• DATA SUPPLIED:
┌────────

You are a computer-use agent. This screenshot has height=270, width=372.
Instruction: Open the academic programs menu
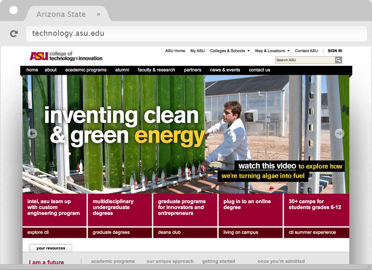[x=86, y=70]
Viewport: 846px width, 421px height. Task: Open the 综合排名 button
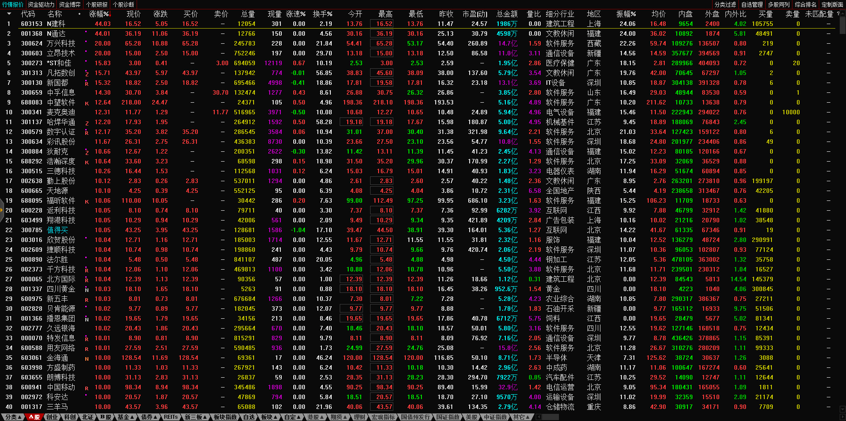point(805,4)
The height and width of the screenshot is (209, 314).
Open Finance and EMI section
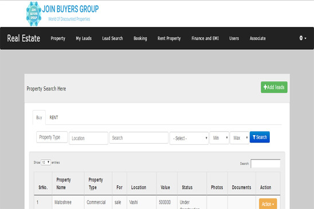pos(205,38)
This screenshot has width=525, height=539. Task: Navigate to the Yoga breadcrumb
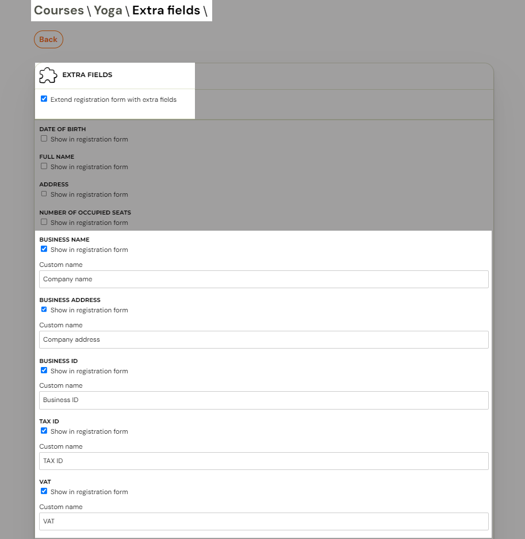click(108, 10)
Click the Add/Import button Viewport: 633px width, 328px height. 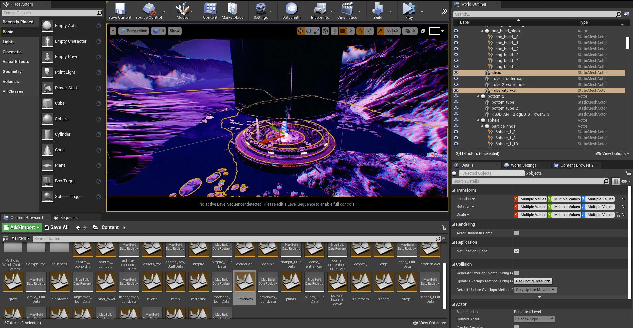22,227
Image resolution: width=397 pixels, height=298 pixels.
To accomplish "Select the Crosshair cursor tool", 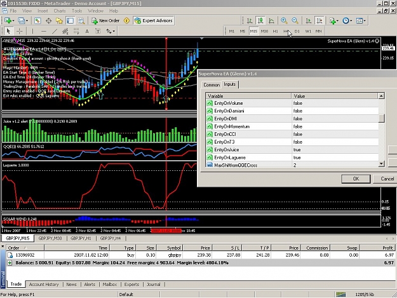I will coord(20,31).
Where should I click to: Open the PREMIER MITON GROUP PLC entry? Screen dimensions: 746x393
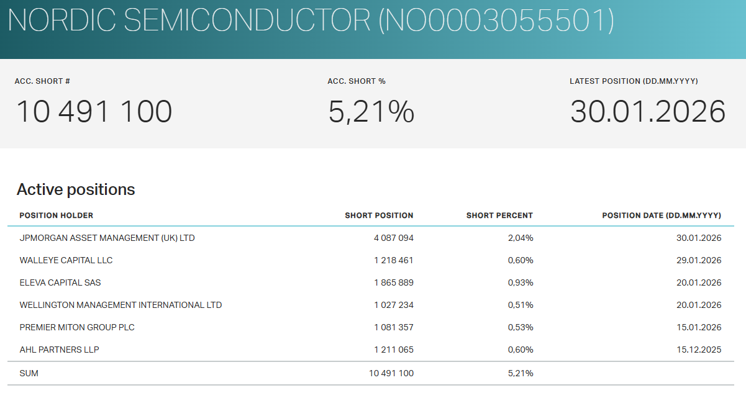(77, 327)
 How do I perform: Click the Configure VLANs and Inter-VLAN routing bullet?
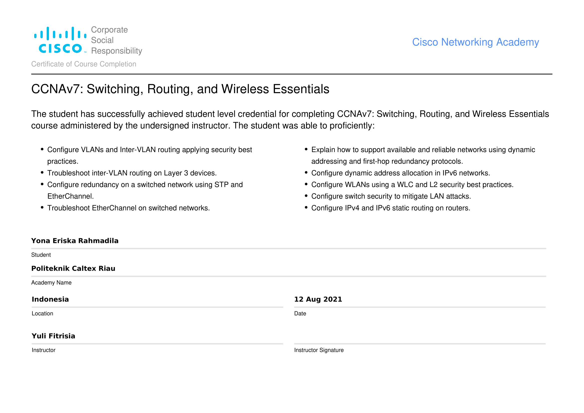pos(150,150)
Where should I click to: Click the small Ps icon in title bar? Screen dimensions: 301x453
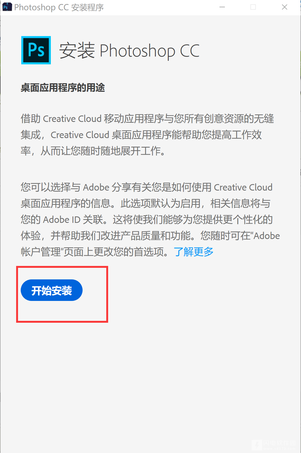pyautogui.click(x=6, y=7)
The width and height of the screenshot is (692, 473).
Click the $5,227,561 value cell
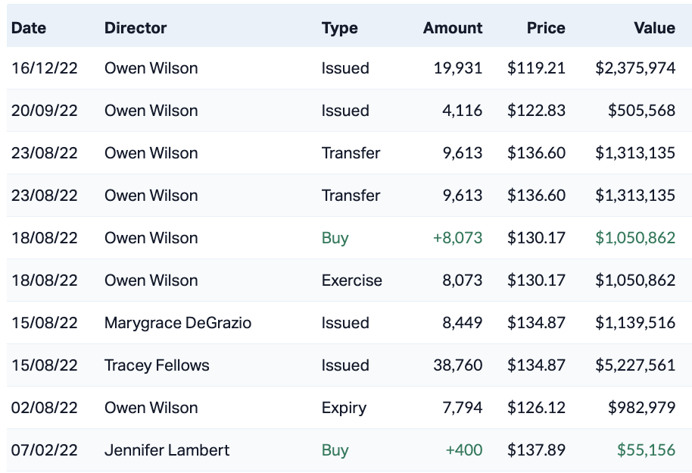635,365
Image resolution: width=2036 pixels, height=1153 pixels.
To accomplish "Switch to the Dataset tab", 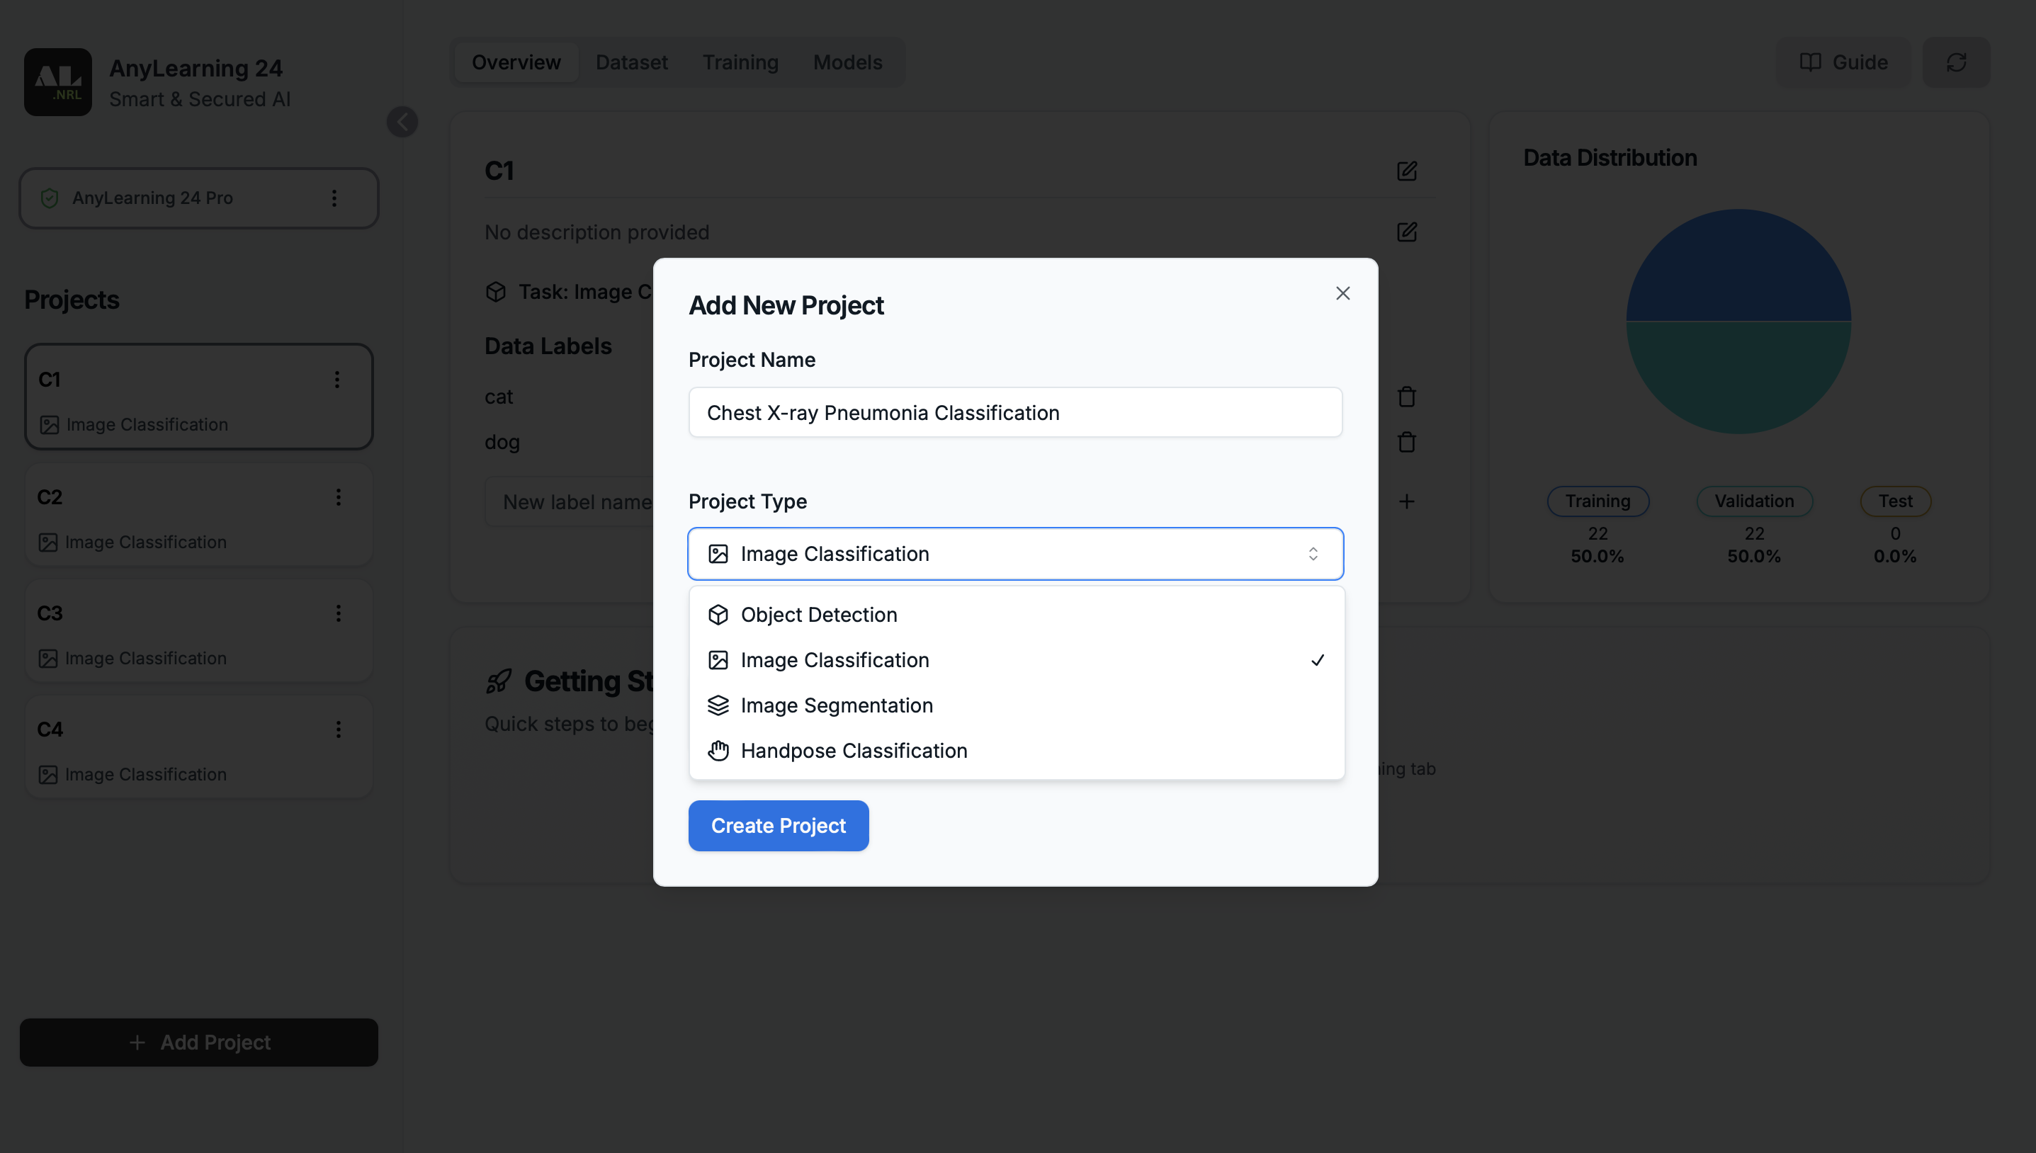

└────────

• REQUIREMENTS:
Rewrite the data from the line containing "The height and" through the line containing "click(108, 10)", swapping "Yoga" for "Pilates" and keeping everything else the same. Omit the pictures from your answer.

• CORRECT OUTPUT:
The height and width of the screenshot is (209, 314).
Open Finance and EMI section
pos(205,38)
This screenshot has width=525, height=539. Task: Navigate to the Pilates breadcrumb
click(108, 10)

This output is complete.